Friday, May 26, 2006

He ain't heavy, he's ......

......my brother was holding my chin together - I had just flipped myself over the handlebars of the bike, managing to land chin first, before using the rest of my body to shed whatever forward velocity I had.

And so my chin bore the brunt of the impact, and ripped a macabre second "mouth". I don't remember much of the accident, just the moment of impact, and then me hitting the ground. My first reaction was to hope that no one noticed me falling off (almost everyone did, since I was near the front of the group of riders) and to pick up the bike and keep riding.

Then someone saw the stream of blood dripping off my chin, and stopped me......

As the younger brother I've always picked up on my brother's activities - building plastic models, mountain biking, and basketball. Its something to look up to, and aim for.

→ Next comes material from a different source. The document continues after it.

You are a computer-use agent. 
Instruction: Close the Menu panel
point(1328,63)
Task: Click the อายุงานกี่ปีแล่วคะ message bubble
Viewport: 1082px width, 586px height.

What better than to out-do your big brother, right? And its always been a struggle to be gain credibility in his eyes, I wonder why, it really wasn't necessary, yet perhaps that's why I got into those activities: to outdo my brother.

But he's always excelled in hand-eye coordination stuff, whereas I'm better with technical stuff. So perhaps it became a role reversal, when I took up photography, and he followed not long after. By this time, we're probably a bit too old for competition, yet I did feel a certain pride that he'd ask me for help in stuff photography related.

And more so, when he came over to Brisbane last year, played some casual basketball with me, and commented that I'm playing a lot better than in the past.

We've been brothers for 20-some years, and we're old enough now that 3 years age differnce is hardly a poofteenth of difference anymore. We're old farts, sure, we can still play on any given day like we were 18, just don't expect us to jump out of bed the next morning ready to go another 3 hours of basketball.

He'd hit a rough patch recently, and I've had to try to bring him out of it. I'm still trying. After all, he was there holding my chin together, while I was half conscious, lying somewhere in the middle of nowhere, my blood on his hands. He even paid for the 5 stitches the doctor had to put on my chin in order to close the wound up.

We have quarreled and fought in the past, and we still do have arguments. But at the end of the day, he ain't heavy, he's my brother.